Tratto da: ANAC 

Rinnovata l’intesa tra Autorità Nazionale Anticorruzione e Consiglio Nazionale del Notariato


Si consolida il rapporto di collaborazione tra l’Autorità Nazionale Anticorruzione (Anac) e il Consiglio nazionale del notariato (Cnn) per rafforzare il controllo di legalità nelle società a partecipazione pubblica. È stato firmato ieri dal Presidente di Anac, Giuseppe Busia, e dal Presidente del Cnn, Vito Pace, presso la sede di Anac a Roma, un nuovo protocollo d’intesa che punta ad aggiornare e ampliare i contenuti del vademecum congiunto predisposto nel 2022 con l’obiettivo di coadiuvare i notai quando si trovano di fronte alla predisposizione degli statuti o di altri atti che disciplinano le società in house. 

Con la nuova convezione tra Anac Cnn il lavoro di approfondimento potrà essere esteso anche ai più generali profili relativi alle società a partecipazione pubblica, oltre alle società in house. 

Il vademecum del 2022 individua i principali requisiti per le società in house, tra cui quello in tema di capitale pubblico e la clausola statutaria relativa alla percentuale minima di fatturato attraverso i compiti affidati dall’ente pubblico o dagli enti soci, definendo anche le modalità per l’esercizio del controllo analogo da parte delle amministrazioni aggiudicatrici.

Nel nuovo protocollo d’intesa viene, inoltre, attribuito particolare rilievo alla digitalizzazione e all’interoperabilità dei dati: Anac e Cnn collaboreranno per promuovere l’integrazione e la circolarità delle informazioni tra la Banca dati nazionale dei contratti pubblici (BDNCP), gestita da Anac, e gli studi del Notariato sul tema delle società a partecipazione pubblica.

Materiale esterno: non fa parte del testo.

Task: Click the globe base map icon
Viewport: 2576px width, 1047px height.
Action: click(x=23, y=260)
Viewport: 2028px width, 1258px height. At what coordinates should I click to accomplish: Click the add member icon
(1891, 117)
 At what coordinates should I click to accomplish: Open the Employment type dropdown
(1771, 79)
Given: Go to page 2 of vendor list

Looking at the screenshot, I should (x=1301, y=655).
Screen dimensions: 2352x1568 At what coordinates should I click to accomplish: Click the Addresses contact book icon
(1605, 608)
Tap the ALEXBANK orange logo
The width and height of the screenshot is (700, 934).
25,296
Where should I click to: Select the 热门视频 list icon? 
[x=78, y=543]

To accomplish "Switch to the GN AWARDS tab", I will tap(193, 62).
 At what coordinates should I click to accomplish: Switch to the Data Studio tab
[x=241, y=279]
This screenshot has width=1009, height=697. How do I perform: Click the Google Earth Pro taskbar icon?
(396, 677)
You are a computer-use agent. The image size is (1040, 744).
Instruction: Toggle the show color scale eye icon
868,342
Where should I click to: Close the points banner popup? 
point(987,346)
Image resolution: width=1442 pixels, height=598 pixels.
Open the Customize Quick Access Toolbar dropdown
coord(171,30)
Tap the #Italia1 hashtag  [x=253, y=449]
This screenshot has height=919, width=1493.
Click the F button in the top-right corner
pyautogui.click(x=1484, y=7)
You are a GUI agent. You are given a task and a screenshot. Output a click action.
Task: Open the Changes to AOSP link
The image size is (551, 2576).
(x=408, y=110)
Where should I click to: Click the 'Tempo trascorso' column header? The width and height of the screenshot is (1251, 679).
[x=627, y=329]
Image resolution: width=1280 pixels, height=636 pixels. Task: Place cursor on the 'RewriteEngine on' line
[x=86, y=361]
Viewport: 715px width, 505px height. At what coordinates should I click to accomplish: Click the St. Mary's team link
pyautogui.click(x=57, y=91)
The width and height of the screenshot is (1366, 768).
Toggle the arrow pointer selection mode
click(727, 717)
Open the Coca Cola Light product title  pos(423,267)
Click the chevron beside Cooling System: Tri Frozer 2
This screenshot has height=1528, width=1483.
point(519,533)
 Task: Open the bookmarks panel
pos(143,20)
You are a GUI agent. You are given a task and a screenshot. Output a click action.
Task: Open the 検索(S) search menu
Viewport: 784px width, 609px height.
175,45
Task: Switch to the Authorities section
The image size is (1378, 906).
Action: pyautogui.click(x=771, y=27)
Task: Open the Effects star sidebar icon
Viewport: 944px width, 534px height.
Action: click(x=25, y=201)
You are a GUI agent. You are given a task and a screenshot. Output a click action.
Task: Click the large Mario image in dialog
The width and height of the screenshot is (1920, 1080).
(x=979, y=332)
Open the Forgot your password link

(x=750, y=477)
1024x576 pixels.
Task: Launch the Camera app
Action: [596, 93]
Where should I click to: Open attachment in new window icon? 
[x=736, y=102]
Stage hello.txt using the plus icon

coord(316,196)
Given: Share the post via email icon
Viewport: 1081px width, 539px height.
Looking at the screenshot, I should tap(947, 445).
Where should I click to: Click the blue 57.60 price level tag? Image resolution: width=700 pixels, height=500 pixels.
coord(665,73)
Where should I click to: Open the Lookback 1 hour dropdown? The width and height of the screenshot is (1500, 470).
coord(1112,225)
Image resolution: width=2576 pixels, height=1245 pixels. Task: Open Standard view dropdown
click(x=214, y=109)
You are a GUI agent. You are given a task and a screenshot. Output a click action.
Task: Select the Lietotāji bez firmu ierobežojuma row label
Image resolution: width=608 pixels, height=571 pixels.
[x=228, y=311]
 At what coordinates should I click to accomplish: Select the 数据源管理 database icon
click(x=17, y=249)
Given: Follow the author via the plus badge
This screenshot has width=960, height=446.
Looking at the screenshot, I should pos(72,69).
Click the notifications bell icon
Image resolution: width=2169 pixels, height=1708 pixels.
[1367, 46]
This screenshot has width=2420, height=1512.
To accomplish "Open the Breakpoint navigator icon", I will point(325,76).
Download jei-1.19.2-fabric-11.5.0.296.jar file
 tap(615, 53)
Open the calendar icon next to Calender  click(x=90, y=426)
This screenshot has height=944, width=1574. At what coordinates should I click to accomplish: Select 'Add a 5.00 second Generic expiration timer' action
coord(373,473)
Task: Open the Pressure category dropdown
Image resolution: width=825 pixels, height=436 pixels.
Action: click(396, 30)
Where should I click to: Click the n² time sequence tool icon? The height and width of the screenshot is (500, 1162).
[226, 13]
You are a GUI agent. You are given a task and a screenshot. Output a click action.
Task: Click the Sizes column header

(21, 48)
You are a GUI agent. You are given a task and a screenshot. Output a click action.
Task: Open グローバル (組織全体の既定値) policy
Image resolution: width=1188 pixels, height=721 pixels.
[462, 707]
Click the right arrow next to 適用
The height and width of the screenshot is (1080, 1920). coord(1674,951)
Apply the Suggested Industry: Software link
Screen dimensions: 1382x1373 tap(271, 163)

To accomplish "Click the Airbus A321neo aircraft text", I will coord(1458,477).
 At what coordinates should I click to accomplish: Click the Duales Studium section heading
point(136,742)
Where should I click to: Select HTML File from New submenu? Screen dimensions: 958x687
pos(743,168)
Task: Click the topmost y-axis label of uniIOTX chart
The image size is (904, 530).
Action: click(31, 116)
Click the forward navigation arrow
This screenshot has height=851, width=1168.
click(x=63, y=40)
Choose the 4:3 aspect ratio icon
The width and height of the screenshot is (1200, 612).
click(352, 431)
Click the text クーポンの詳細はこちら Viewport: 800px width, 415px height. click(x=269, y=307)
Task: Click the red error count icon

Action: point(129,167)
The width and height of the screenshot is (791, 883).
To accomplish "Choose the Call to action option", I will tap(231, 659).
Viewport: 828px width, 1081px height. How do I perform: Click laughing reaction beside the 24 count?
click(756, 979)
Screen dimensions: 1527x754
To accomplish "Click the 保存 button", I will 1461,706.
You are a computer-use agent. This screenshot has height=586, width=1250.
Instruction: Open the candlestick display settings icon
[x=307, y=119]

Infine prosegue l’impegno di Anac e Cnn a sviluppare iniziative di formazione rivolte alle stazioni appaltanti, con particolare attenzione alla disciplina delle società a partecipazione pubblica e al ricorso al modello delle società in house.

L’accordo, di durata biennale e rinnovabile, consolida il rapporto di collaborazione istituzionale nella convinzione che il confronto tra competenze e la condivisione di dati e conoscenze possano contribuire a rafforzare la legalità nel settore delle società in house e delle società a partecipazione pubblica.